▽

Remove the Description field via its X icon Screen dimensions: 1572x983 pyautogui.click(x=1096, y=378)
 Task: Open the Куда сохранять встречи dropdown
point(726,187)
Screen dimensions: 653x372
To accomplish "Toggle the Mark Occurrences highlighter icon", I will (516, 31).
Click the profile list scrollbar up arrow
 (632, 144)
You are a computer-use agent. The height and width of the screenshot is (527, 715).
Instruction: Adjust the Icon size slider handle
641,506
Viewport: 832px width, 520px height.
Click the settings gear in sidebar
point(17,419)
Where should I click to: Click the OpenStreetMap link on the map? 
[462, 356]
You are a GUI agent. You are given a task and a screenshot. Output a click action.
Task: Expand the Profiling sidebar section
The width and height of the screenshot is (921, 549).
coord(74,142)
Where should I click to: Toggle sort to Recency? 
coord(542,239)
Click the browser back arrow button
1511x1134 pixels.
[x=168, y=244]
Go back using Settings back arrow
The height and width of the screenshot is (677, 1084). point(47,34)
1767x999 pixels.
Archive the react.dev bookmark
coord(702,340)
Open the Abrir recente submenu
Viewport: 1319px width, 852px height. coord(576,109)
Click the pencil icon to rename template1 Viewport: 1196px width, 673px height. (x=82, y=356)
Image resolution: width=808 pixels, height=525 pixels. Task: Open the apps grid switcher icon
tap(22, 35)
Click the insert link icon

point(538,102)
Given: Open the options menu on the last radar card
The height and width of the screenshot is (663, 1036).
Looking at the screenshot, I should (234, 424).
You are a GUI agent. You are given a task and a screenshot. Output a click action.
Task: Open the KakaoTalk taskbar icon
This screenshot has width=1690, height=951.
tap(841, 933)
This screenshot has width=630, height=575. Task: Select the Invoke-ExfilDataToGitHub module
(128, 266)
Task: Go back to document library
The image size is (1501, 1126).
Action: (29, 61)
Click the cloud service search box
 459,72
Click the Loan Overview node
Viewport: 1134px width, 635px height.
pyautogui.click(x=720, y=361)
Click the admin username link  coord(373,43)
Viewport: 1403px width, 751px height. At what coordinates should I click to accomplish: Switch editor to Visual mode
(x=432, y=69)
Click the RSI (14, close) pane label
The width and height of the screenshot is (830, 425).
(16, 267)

△

■ Problem to solve ■
After reading the entries, reproduce every one of them exactly.

■ Answer to this problem ■
Remove the Description field via its X icon Screen dimensions: 1572x983 pyautogui.click(x=1096, y=378)
 Task: Open the Куда сохранять встречи dropdown
point(726,187)
Screen dimensions: 653x372
To accomplish "Toggle the Mark Occurrences highlighter icon", I will (516, 31).
Click the profile list scrollbar up arrow
 (632, 144)
You are a computer-use agent. The height and width of the screenshot is (527, 715).
Instruction: Adjust the Icon size slider handle
641,506
Viewport: 832px width, 520px height.
Click the settings gear in sidebar
point(17,419)
Where should I click to: Click the OpenStreetMap link on the map? 
[462, 356]
You are a GUI agent. You are given a task and a screenshot. Output a click action.
Task: Expand the Profiling sidebar section
The width and height of the screenshot is (921, 549).
coord(74,142)
Where should I click to: Toggle sort to Recency? 
coord(542,239)
Click the browser back arrow button
1511x1134 pixels.
[x=168, y=244]
Go back using Settings back arrow
The height and width of the screenshot is (677, 1084). point(47,34)
1767x999 pixels.
Archive the react.dev bookmark
coord(702,340)
Open the Abrir recente submenu
Viewport: 1319px width, 852px height. coord(576,109)
Click the pencil icon to rename template1 Viewport: 1196px width, 673px height. (x=82, y=356)
Image resolution: width=808 pixels, height=525 pixels. Task: Open the apps grid switcher icon
tap(22, 35)
Click the insert link icon

point(538,102)
Given: Open the options menu on the last radar card
The height and width of the screenshot is (663, 1036).
Looking at the screenshot, I should (234, 424).
You are a GUI agent. You are given a task and a screenshot. Output a click action.
Task: Open the KakaoTalk taskbar icon
This screenshot has width=1690, height=951.
tap(841, 933)
This screenshot has width=630, height=575. Task: Select the Invoke-ExfilDataToGitHub module
(128, 266)
Task: Go back to document library
The image size is (1501, 1126).
Action: (29, 61)
Click the cloud service search box
 459,72
Click the Loan Overview node
Viewport: 1134px width, 635px height.
pyautogui.click(x=720, y=361)
Click the admin username link  coord(373,43)
Viewport: 1403px width, 751px height. At what coordinates should I click to accomplish: Switch editor to Visual mode
(x=432, y=69)
Click the RSI (14, close) pane label
The width and height of the screenshot is (830, 425).
(16, 267)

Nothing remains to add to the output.